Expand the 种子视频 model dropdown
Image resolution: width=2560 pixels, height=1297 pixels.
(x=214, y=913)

::::::::::

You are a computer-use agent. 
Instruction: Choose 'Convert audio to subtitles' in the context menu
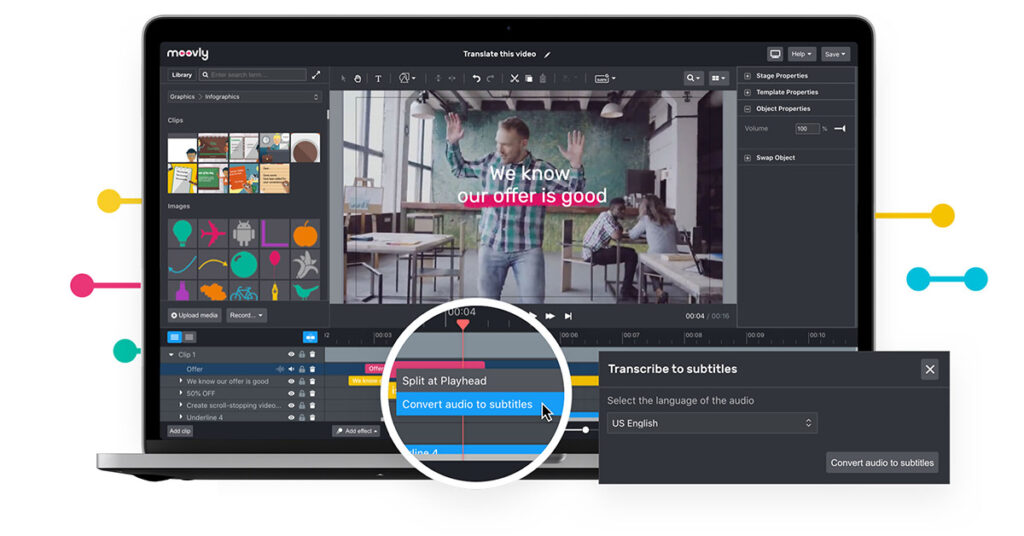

::::::::::

Given instruction
Lay out the data lines from the one containing "You are a computer-use agent." through the one containing "Instruction: Choose 'Convert" as a Markdown table, leaving out blank lines. Use Row as the first column for the line number and Line as the second for its text.

Solution to this exercise
| Row | Line |
|---|---|
| 1 | You are a computer-use agent.  |
| 2 | Instruction: Choose 'Convert audio to subtitles' in the context menu |